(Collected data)
····················
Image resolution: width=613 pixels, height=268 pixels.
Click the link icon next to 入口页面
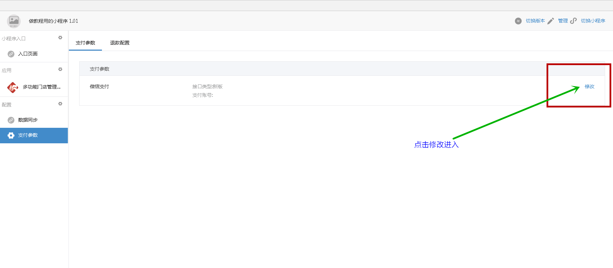11,54
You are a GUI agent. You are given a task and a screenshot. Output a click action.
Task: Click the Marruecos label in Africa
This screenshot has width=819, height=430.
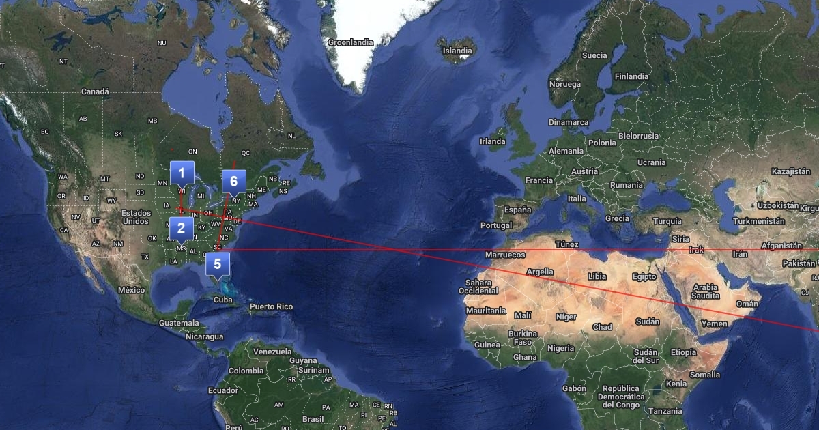[505, 255]
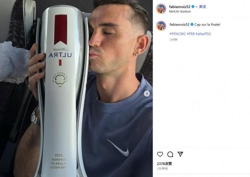
Task: Open the #allezPSG hashtag
Action: [203, 34]
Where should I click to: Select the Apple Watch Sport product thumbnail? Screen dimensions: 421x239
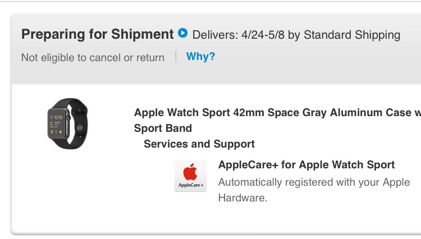[x=67, y=123]
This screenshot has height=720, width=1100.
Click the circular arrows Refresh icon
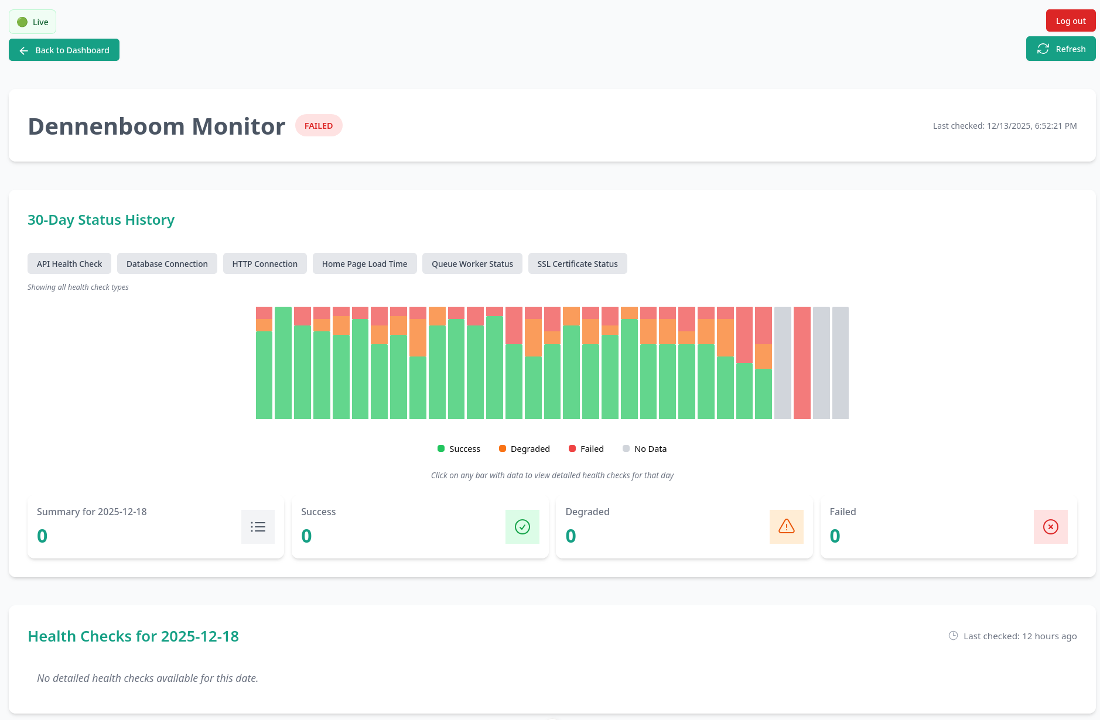tap(1043, 49)
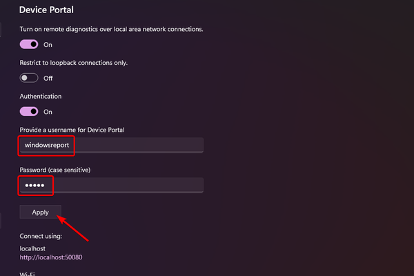
Task: Click the 'Restrict to loopback connections only' label
Action: click(74, 63)
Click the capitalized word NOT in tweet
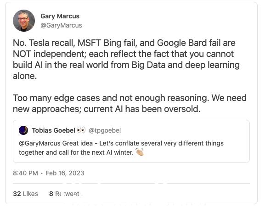The image size is (265, 207). (22, 54)
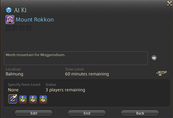Click the first empty condition box under Mount Rokkon
The image size is (173, 118).
9,29
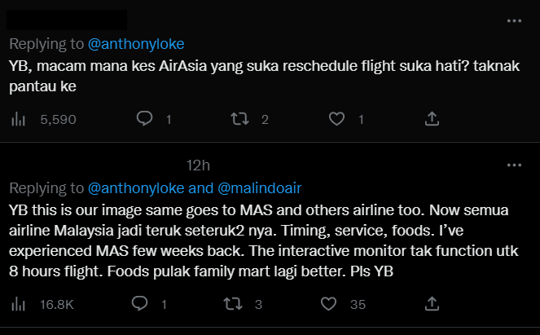Open the AirAsia reschedule tweet text

pyautogui.click(x=265, y=76)
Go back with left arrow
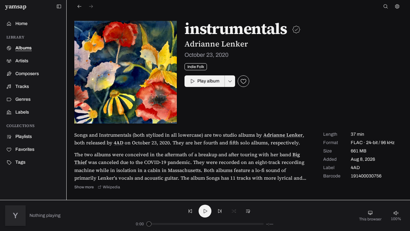Viewport: 410px width, 231px height. coord(79,6)
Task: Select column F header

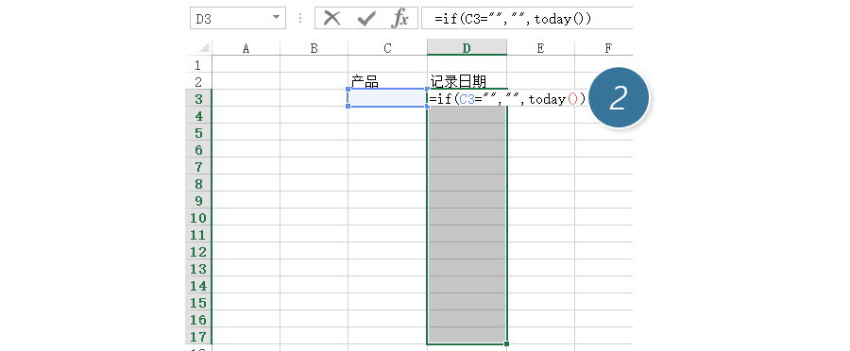Action: [x=607, y=48]
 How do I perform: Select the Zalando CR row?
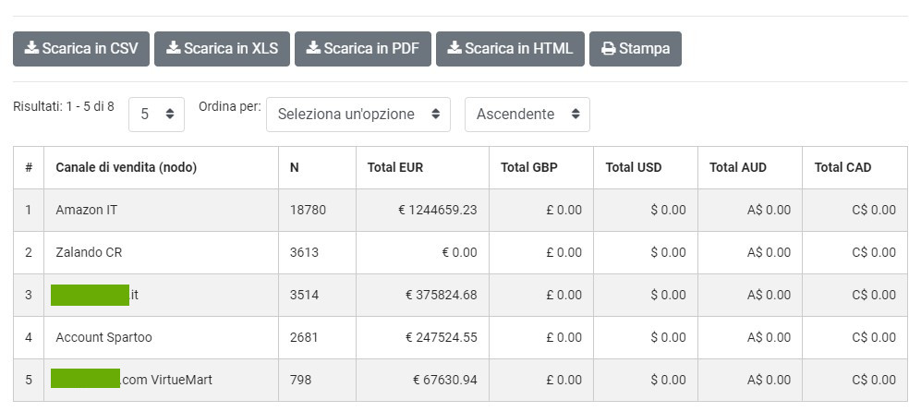point(89,252)
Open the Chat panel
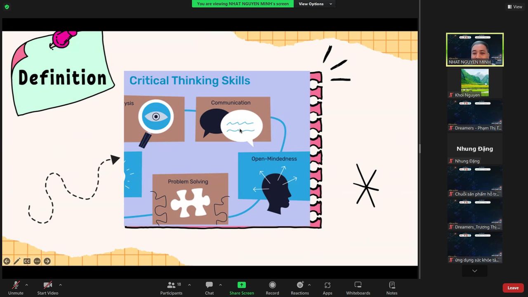 (x=209, y=287)
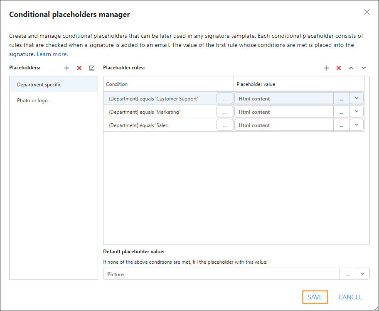Expand the value type dropdown for the 'Sales' rule

pos(357,125)
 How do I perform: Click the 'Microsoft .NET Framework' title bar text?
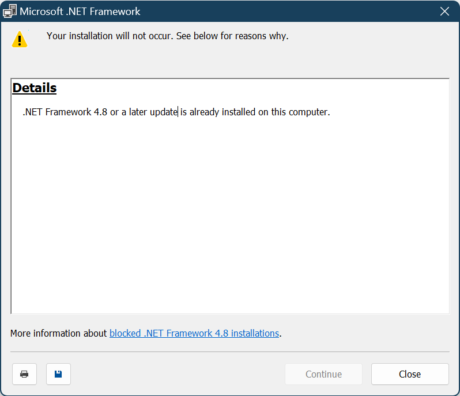pyautogui.click(x=80, y=11)
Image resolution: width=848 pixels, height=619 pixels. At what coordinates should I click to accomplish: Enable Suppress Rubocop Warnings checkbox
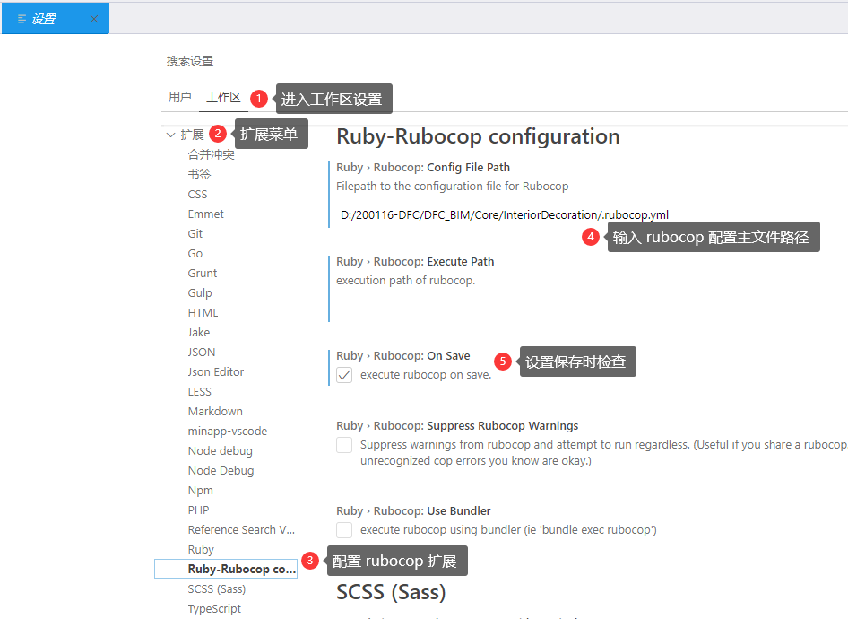(344, 445)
····················
The task. Instructions for the copy: start at the first entry, stop after the line containing "Task: Click the Marruecos label in Africa", keep every line exact, and drop the pictures.

Answer.
Image resolution: width=613 pixels, height=268 pixels.
Click the link icon next to 入口页面
11,54
You are a GUI agent. You are given a task and a screenshot. Output a click action.
Task: Click the Marruecos label in Africa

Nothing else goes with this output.